Something happened this week. I don’t know why, but it happened. Why I decided to do it, I’m not really sure, but I did it. Here I was, all set to be a TM meditator for the rest of my life, and lo and behold – I changed tack and experimented with a different style. Why would I do this…?
For years, I had being practising a form of meditation known as ‘transcendental meditation’. TM (as it is colloquially known) is a form of mantra-based meditation. You effortlessly repeat a sacred mantra secretly revealed to you (for a vast sum of money) over and over again until you ‘transcend’ into a blissful state of awareness.
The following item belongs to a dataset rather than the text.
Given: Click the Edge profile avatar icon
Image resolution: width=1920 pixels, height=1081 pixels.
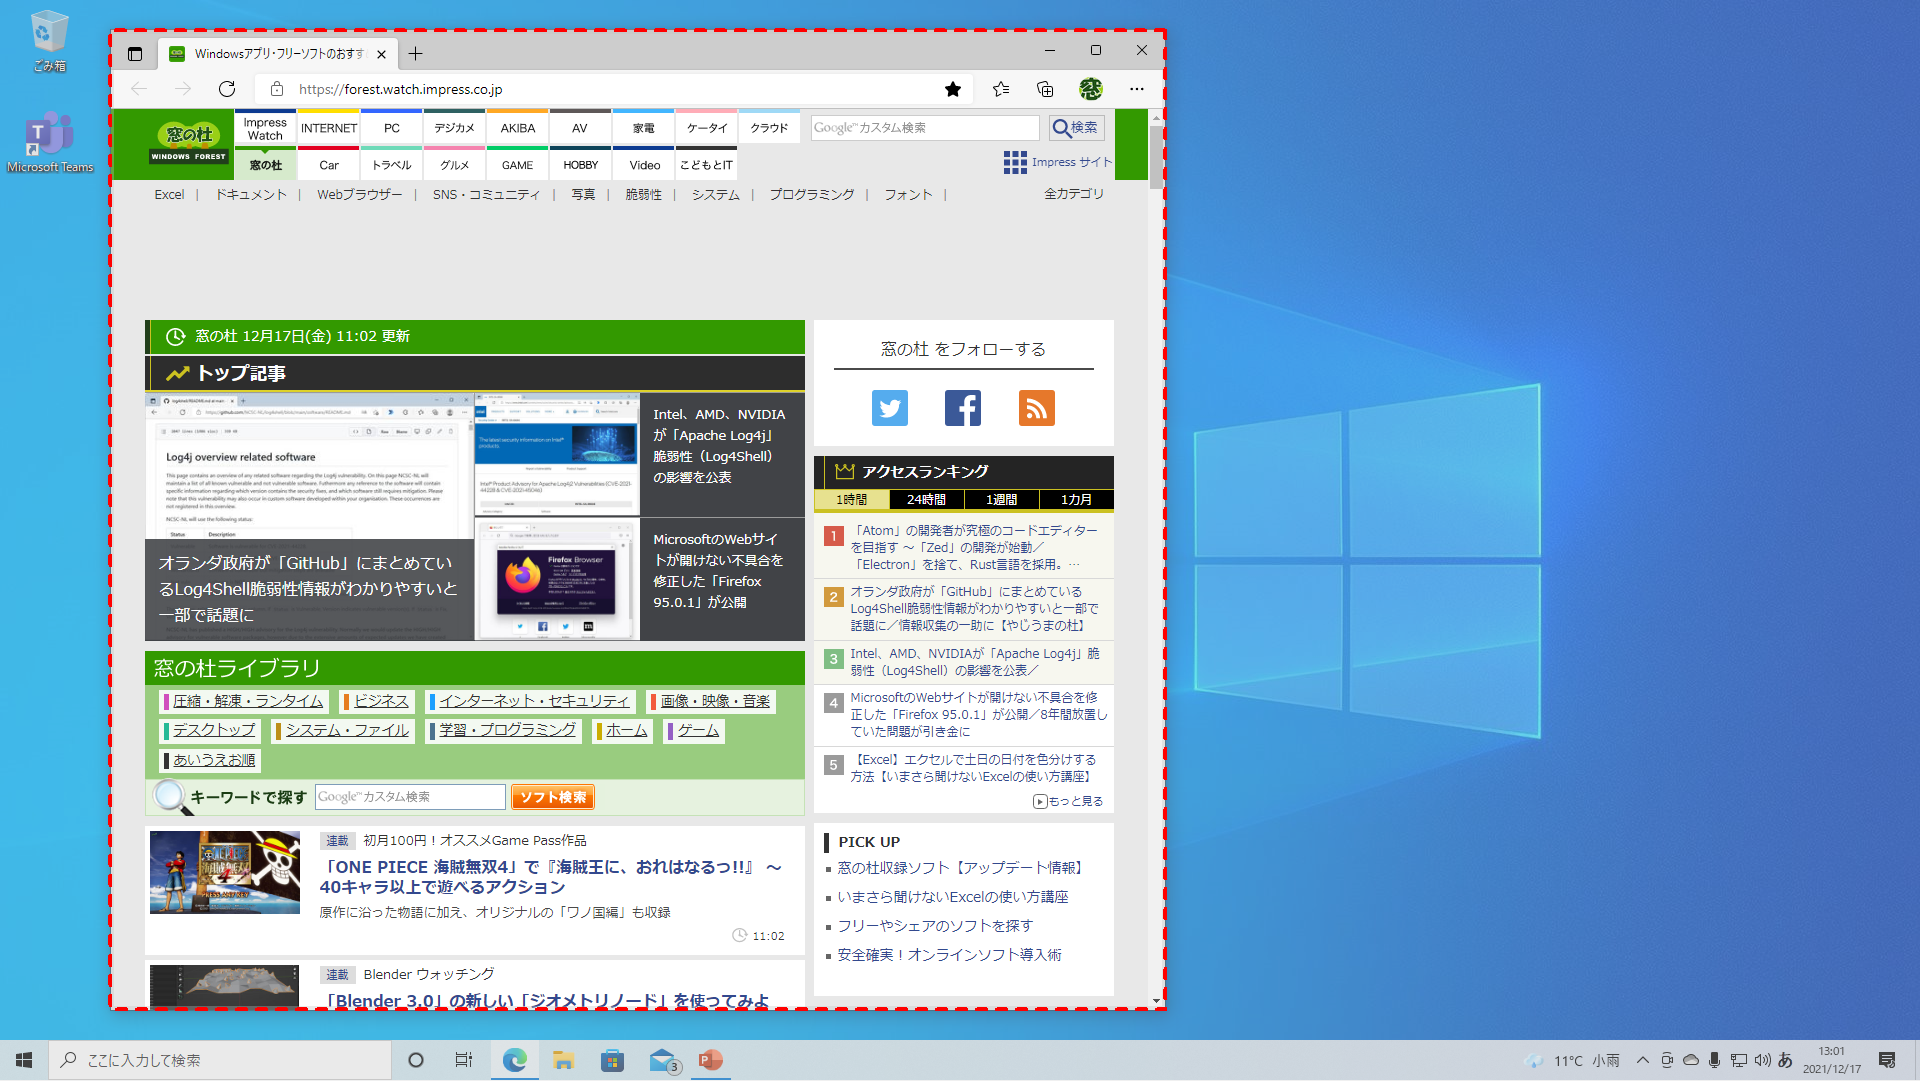Looking at the screenshot, I should [1090, 89].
Coincidentally, last week my yoga teacher taught us the key to mantra-based meditation. To Mark, there are 5 key stages:
5. Out of this Third Eye Awareness – Hear your Mantra.
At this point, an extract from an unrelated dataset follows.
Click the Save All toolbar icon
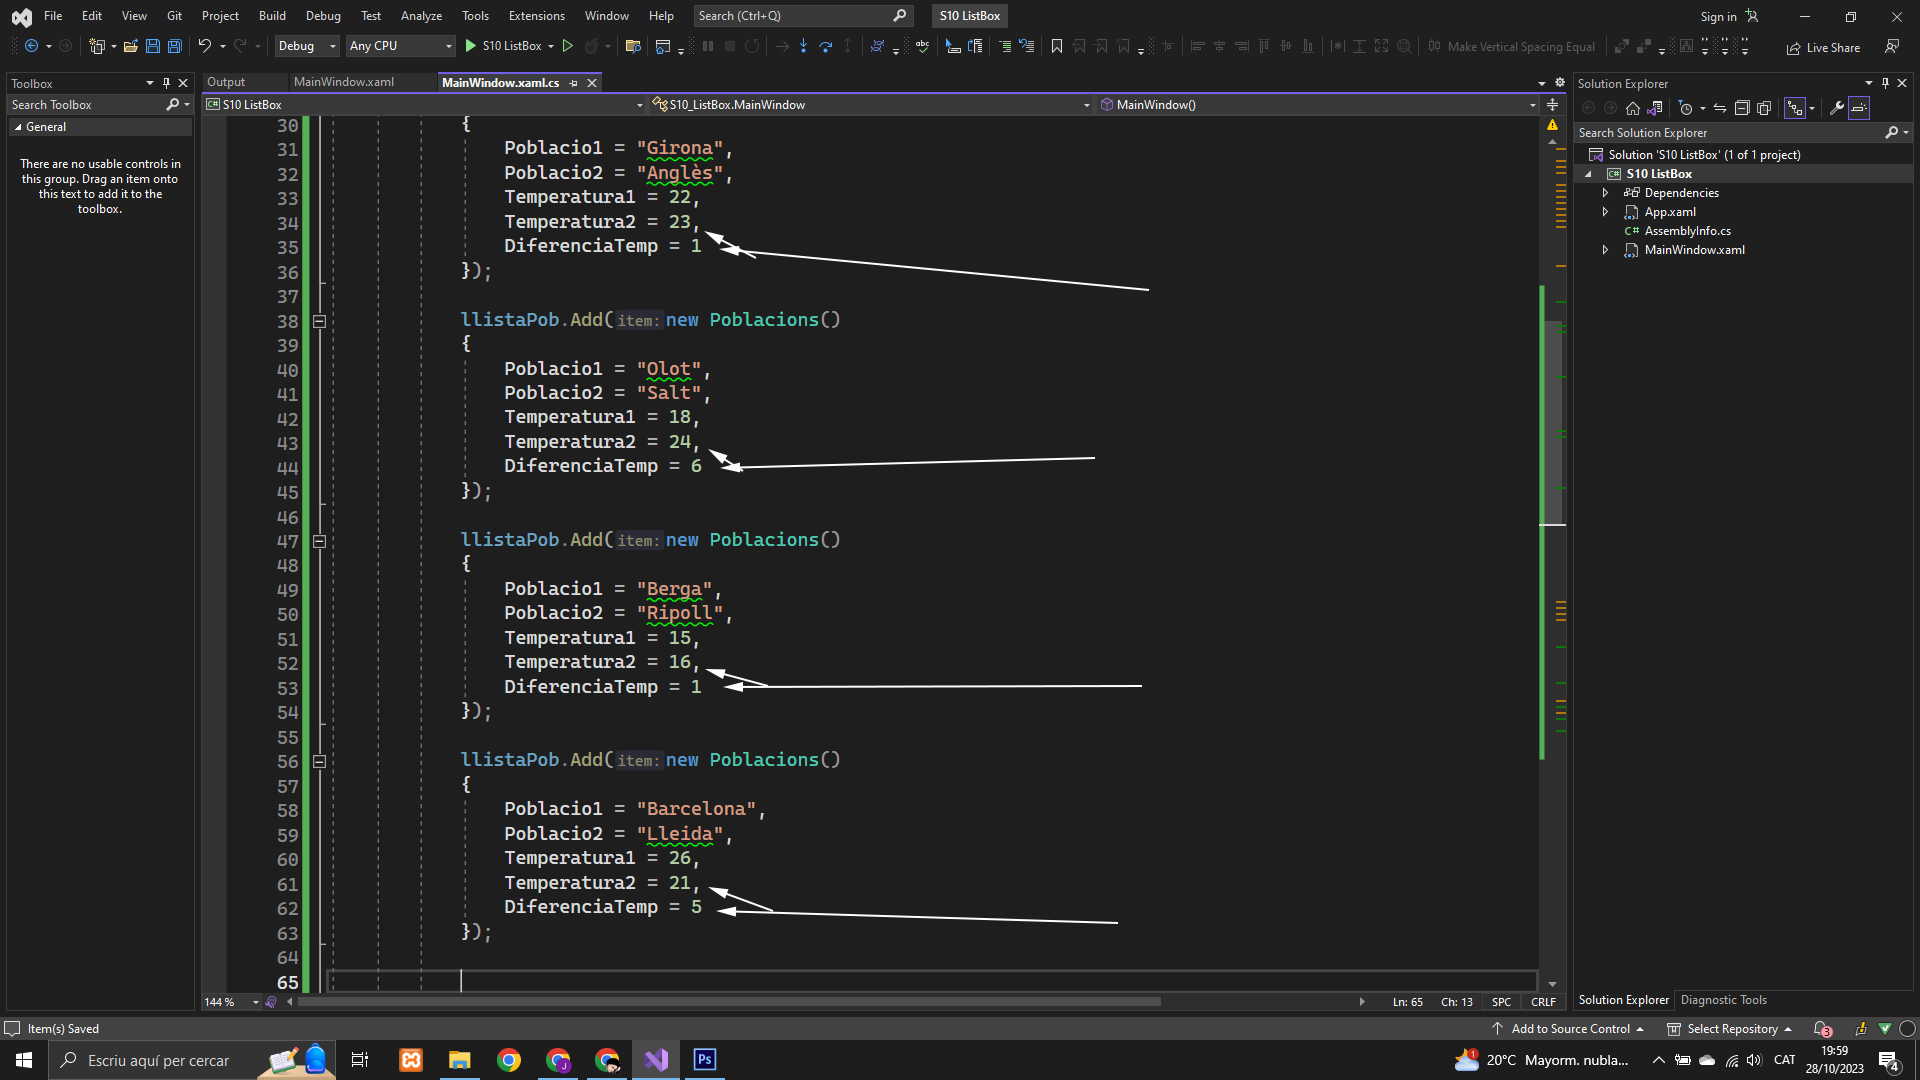 point(175,46)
For me, the experience I feel during my TM sessions is one that I can only describe as serenity. As my mind settles, it arrives at a far away place on a distant horizon – a place so calming and soothing; and peaceful. There is nothing there, only the dull glow of an orange light. In this realm, I enter a simple state of pure awareness.
So why would I want to change all this? I mean, this sounds kinda perfect, no? Nirvana perhaps.
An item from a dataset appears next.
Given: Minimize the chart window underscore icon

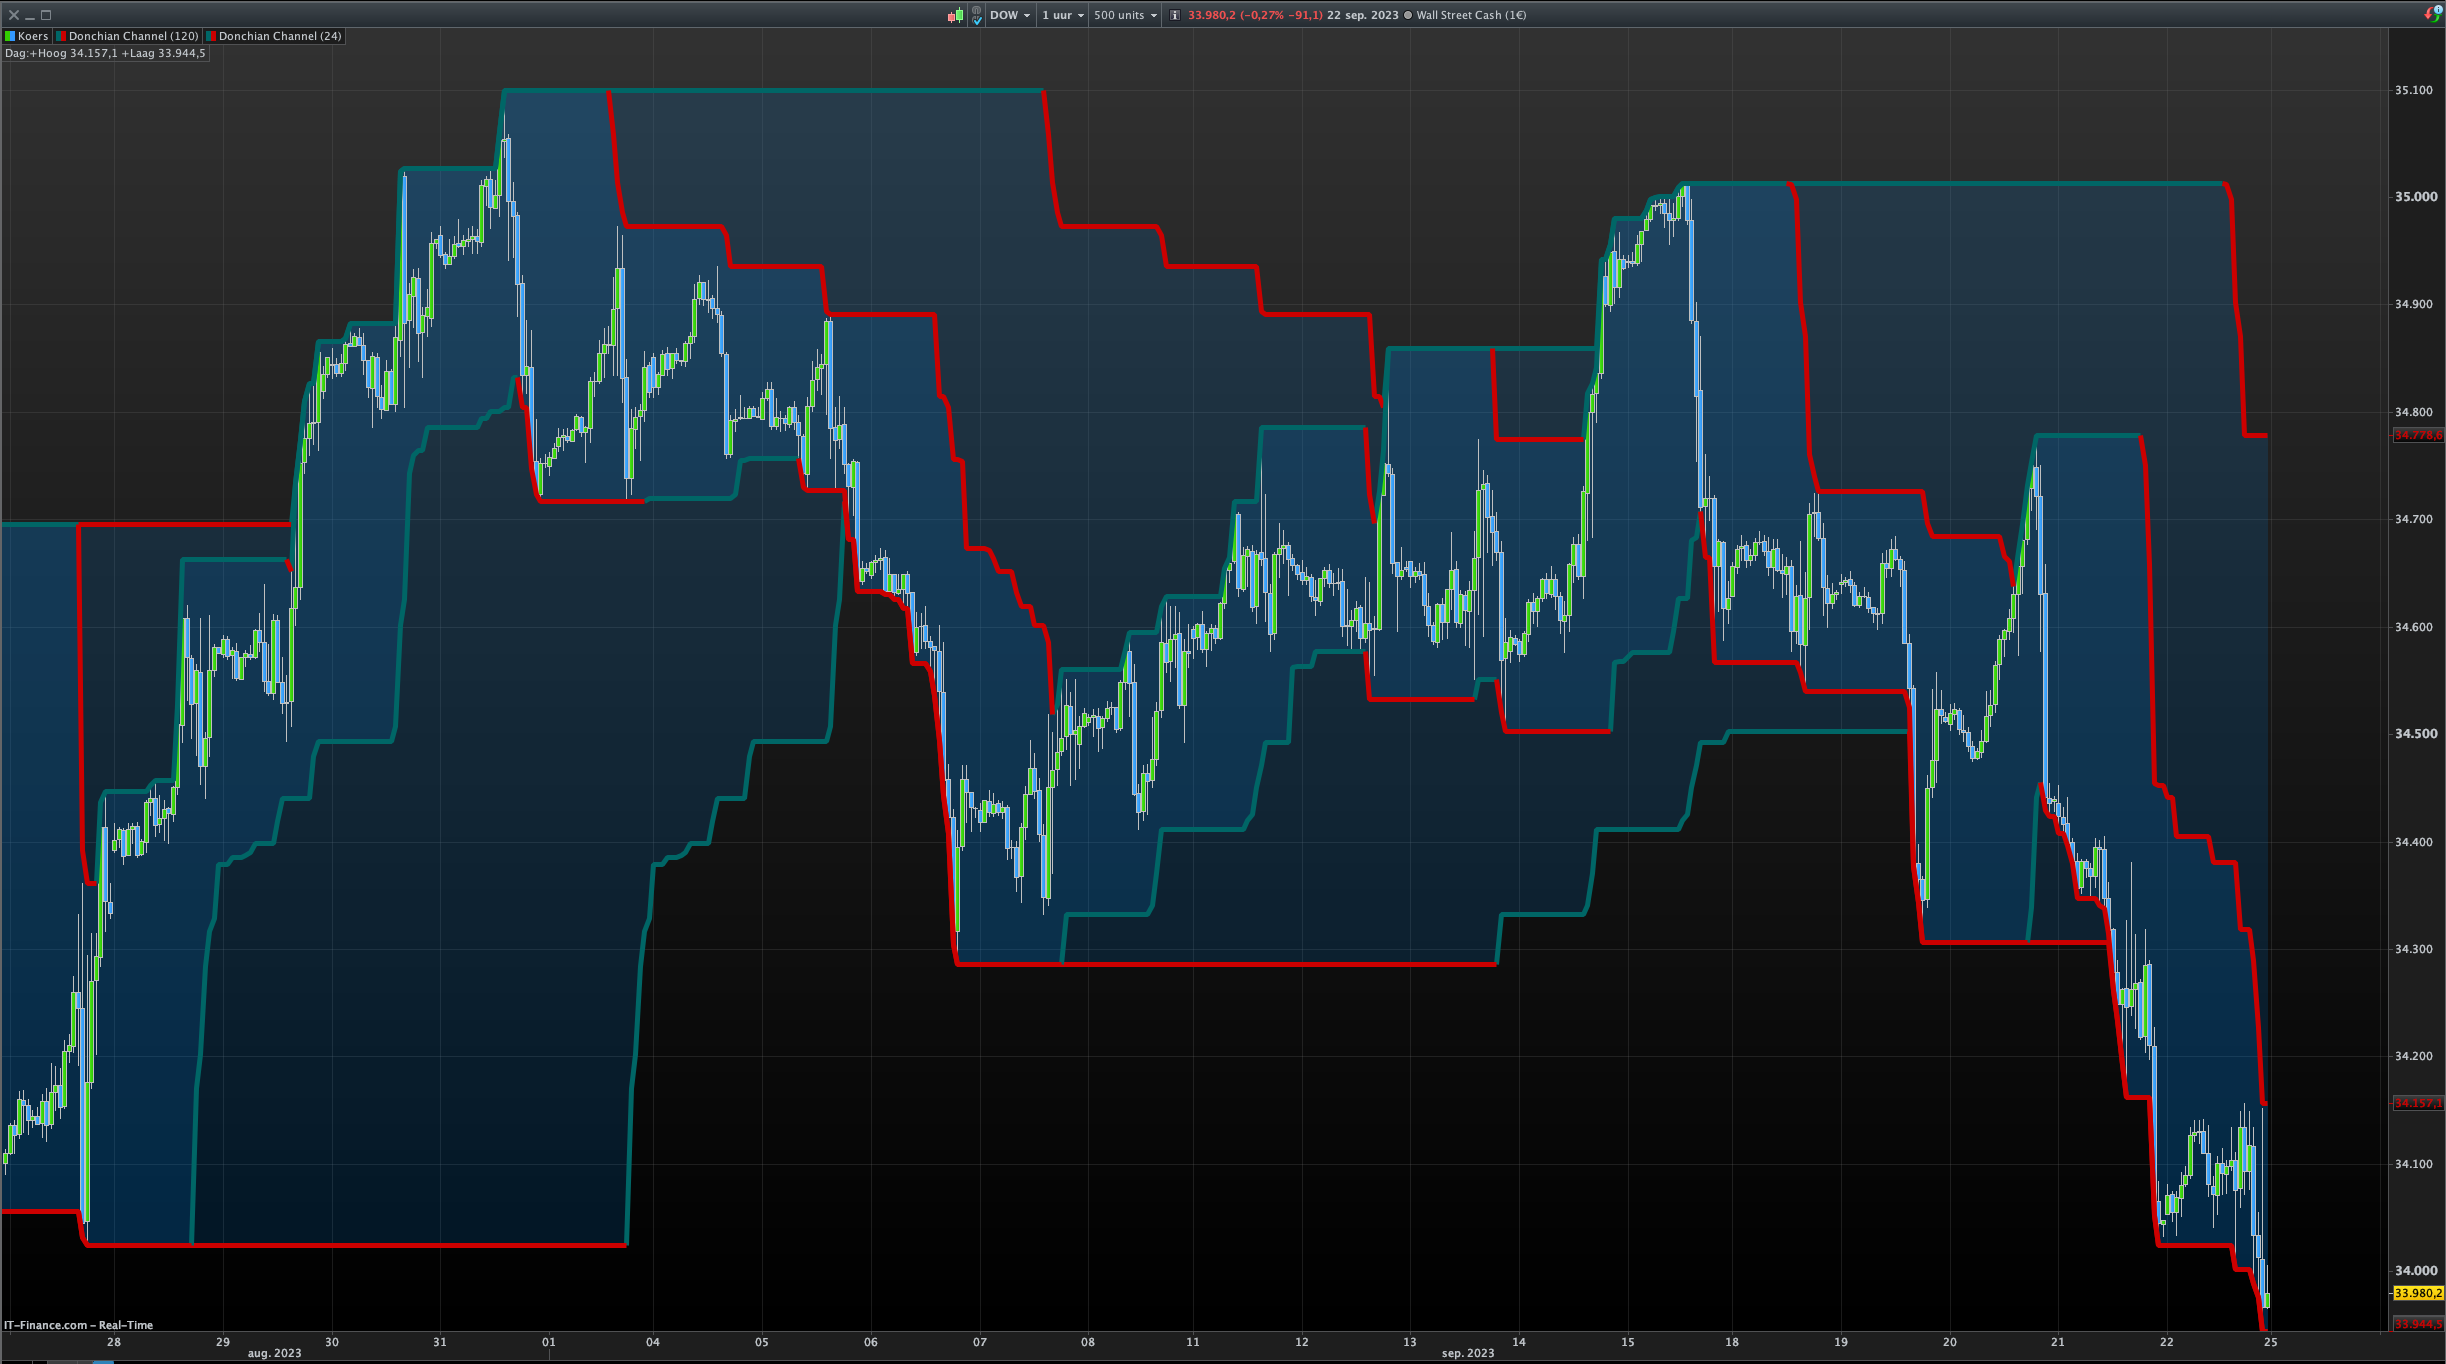Looking at the screenshot, I should click(30, 15).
Well, because my curiosity with mindful living and managing my own inner challenges meant that I wished to take my understanding of consciousness to a whole different level. It goes something like this: if we are to be truly mindful, then we need to be fully aware; and we can only be fully aware when each breath and each bodily sensation becomes an experience. Big words huh. I know. I can hardly believe I’m writing it too. But I guess that is how far I’ve come recently with my practice
The inspiration for this new mindset comes after a 6 week mindfulness course with Adrian at the Now Project. I also credit Wendy at the Lotus Pad with introducing ‘insight meditation’ to me on retreat last year in Ibiza. I gained ‘insight’ that I could decompose my breath – that any bodily sensations or anxiety that I feel would also be labelled as ‘experiences‘. The de-humanisation of emotion shall we say – emotion becomes ‘motion’ in a synchronicity of breath and harmony.
Insight meditation is the original meditation taught by the Buddha, from which much of the mindfulness teachings are derived. It involves concentration, bringing the mind gently back to the breath as it passes through each nostril, ever so subtly noting the experience. Each ‘time’ we may get distracted, but each ‘next time’ we slowly reduce the power of habit which has created the distraction in our mind. In this regard, meditation can really help us dissolve our habits (some distractive, some destructive), so that we can truly live in the NOW.
In short, I’m distilling every moment into its core components (much as us bankers like to ‘decompose’ everything into its core constituents in order to understand the true nature of risk): To really understand as I recently wrote – that thoughts are just thoughts – formless and just another experience.
Anyway, enough of all this Woo Woo talk, really.